Sejak lahirnya Undang-Undang Keuangan Negara Tahun 2003, UU Perbendaharaan Negara 2004, paradigma pengaturan aset daerah sudah diatur dengan sangat baik. Bahkan, katanya sudah diatur juga dalam aturan-aturan turunannya di mana bupati sendiri yang bertugas untuk mengatur tentang tata cara pengelolaan barang milik daerah.

“Saya tidak mengerti, apakah karena sengaja, karena kabupaten baru, pemekaran, sehingga pendaftaran aset ini tidak terjadi. Padahal itu wajib, kewajiban yang melekat pada Pemda,” ujarnya.

Sementara itu, di Kabupaten Mabar, penyerahan aset dari Kabupaten Manggarai, termasuk tanah Kerangan Toro Lema Batu Kalo tidak dicatat.

“Jadi, kalau ada pejabat publik dan penyelenggara negara yang jadi tersangka ini, itu karena ini tidak melakukan pencatatan aset, karena tidak tertib adminstrasi. Makanya saya bilang kelemahan terbesar Pemda di NTT adalah manajemen aset,” ujarnya.

Plang di lokasi yang diklaim oleh Haji Muhammad Adam Djudje. (Foto: Floresa)

Anehnya, tutur Elias, Pemda Mabar dan Badan Pertanahan Nasional (BPN) juga tidak bersikap tegas ketika ada klaim dari pihak lain. Bahkan Bupati Dula memberikan rekomendasi pengurusan sertifikat kepada beberapa pihak.

BACA: Bencana Geothermal di Mandailing Natal Peringatan bagi Tempat Lain, Termasuk Flores

“Bingung juga dengan bupati kita ini. Sudah tahu itu tanah itu milik Pemda, luasnya jelas 30 hektar, tapi masih memberikan rekomendasi ke orang-orang itu, sehingga mereka bisa mengurus sertifikat di BPN,” ujarnya.

“Jadi ini benar-benar sandiwara. Karena secara dokumen mereka sudah ada. Orang-orang di BPN tidak lagi memeriksa kebenaran dari dokumen-dokumen ini. Berbekalkan sertifikat ini, mereka dapat melakukan transaksi ke mana-mana,” katanya.

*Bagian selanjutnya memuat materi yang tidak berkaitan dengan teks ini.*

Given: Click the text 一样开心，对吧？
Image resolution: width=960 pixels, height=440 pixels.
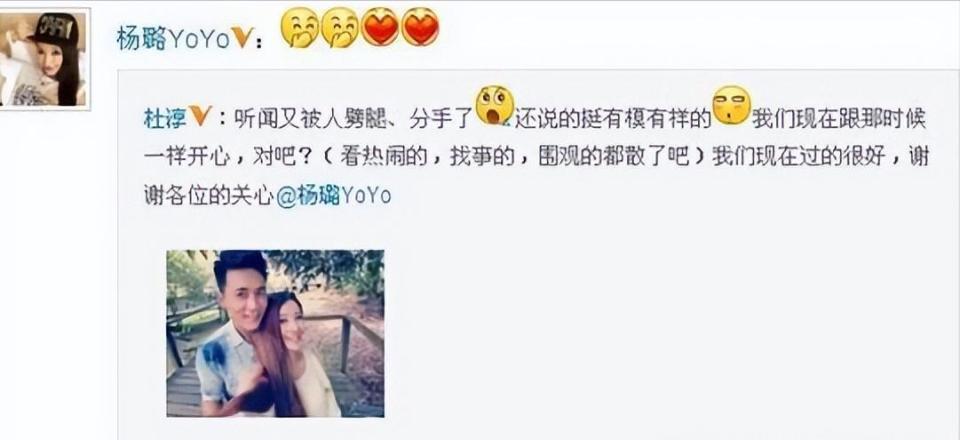Looking at the screenshot, I should pyautogui.click(x=230, y=157).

Bahkan kata Elias, Bupati Dula juga mengeluarkan sebuah surat pada tahun 2018 tanpa persetujuan DPRD yang menyatakan bahwa Pemda tidak lagi berminat atas lahan itu.

“Makanya ini masuk kategori menyalahgunakan wewenang. Menertibkan, memanfaatkan aset tidak terjadi. Dan pelepasannya itu seolah milik pribadi, padahal ini milik Manggarai Barat,” tambahnya.

Ia menambahkan, masalah Kerangan ini dibawa ke ranah Tipikor karena tidak ada sengketa kepemilikan yang artinya sudah sah milik Pemda Mabar berdasarkan proses-proses yang terjadi sejak tahun 1989.

“Di bawah ke ranah tindak pidana korupsi karena adanya kelalaian, penyalahgunaan wewenang, tidak tertib administrasi yang membuat seolah tanah itu tak bertuan padahal sudah final milik Pemda Mabar,” pungkasnya.